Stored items
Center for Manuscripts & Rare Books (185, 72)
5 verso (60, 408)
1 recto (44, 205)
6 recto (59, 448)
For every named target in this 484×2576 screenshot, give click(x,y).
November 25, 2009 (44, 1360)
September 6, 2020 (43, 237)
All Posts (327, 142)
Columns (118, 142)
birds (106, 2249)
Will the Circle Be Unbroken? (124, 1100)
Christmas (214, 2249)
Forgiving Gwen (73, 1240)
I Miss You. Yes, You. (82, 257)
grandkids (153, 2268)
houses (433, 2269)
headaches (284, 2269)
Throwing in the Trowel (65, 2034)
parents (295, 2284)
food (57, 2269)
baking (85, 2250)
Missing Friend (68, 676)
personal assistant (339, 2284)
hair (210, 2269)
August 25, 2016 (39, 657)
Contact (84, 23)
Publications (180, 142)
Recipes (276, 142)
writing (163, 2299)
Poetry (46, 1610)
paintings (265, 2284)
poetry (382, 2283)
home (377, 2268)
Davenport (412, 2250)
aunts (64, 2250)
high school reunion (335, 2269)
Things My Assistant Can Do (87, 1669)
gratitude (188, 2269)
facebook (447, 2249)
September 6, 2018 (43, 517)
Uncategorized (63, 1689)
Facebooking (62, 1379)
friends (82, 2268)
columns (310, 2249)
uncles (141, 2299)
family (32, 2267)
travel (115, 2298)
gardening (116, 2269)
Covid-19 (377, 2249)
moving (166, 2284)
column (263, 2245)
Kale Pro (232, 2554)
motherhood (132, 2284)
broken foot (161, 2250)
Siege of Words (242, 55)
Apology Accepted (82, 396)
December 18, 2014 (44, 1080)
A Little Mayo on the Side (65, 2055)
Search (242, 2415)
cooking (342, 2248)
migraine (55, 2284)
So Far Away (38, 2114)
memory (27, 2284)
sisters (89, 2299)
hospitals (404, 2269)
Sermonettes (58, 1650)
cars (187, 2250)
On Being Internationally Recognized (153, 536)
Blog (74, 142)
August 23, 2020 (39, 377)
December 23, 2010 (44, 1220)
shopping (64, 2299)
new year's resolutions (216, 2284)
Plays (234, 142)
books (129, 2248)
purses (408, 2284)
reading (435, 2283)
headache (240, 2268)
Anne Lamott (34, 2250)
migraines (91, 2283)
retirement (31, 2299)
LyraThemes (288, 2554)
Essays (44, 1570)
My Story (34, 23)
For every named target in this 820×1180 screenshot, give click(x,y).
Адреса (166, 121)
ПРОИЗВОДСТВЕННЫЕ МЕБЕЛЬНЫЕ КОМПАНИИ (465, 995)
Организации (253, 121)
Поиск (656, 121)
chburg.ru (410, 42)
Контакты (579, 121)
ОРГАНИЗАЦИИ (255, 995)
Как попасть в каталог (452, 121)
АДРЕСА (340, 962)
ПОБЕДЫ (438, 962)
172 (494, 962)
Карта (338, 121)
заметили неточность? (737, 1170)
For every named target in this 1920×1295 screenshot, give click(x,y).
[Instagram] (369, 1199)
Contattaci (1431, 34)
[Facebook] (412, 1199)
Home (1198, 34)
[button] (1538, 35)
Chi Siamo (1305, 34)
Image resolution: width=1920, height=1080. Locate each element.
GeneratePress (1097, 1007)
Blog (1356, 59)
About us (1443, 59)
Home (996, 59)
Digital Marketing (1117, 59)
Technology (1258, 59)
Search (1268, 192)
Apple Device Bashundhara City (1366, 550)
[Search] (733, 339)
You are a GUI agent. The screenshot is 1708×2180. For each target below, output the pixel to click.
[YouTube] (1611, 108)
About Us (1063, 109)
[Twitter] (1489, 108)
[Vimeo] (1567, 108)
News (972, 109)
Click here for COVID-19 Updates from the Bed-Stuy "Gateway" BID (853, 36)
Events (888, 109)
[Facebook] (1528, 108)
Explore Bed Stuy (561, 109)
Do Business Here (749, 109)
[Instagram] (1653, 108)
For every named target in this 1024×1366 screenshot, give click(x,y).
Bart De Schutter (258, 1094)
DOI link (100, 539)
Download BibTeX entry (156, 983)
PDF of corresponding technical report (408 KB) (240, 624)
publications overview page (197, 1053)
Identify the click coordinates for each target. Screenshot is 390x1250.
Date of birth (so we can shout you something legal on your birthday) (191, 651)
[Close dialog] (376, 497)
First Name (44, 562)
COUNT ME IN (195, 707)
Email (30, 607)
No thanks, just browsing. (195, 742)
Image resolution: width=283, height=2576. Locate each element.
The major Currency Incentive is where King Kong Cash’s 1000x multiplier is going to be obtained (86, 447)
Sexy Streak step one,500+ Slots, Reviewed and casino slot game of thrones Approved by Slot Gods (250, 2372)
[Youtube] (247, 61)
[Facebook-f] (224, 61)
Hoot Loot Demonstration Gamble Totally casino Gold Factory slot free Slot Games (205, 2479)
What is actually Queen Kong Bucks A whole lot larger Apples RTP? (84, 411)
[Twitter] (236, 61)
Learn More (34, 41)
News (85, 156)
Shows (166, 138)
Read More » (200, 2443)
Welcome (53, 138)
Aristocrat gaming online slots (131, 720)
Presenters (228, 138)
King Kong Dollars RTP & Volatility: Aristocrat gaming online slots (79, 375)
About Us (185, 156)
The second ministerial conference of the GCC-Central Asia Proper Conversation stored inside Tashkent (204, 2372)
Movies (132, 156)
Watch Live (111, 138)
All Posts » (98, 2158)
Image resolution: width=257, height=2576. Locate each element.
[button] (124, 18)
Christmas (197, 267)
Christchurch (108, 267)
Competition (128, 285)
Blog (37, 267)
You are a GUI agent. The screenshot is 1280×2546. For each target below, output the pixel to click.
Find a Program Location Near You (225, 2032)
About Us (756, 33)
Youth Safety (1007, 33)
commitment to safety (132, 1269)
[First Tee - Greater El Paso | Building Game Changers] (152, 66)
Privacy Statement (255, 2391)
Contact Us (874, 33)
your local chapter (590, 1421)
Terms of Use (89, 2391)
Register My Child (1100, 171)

> **Problem description**:
If a line above holds the string "each", copy it out.

> **Answer to this task**:
Image resolution: width=1920, height=1080. Locate each element.
You are a GUI agent. The screenshot is 1708×2180. For each target below, output the pixel to click.
Identify the click coordinates for each target. Screenshot is 390x1250.
Image resolution: width=283, height=2576. Locate each element.
Image resolution: width=257, height=2576. Locate each element.
You are a GUI agent. The screenshot is 1280×2546. For each target below, output the pixel to click.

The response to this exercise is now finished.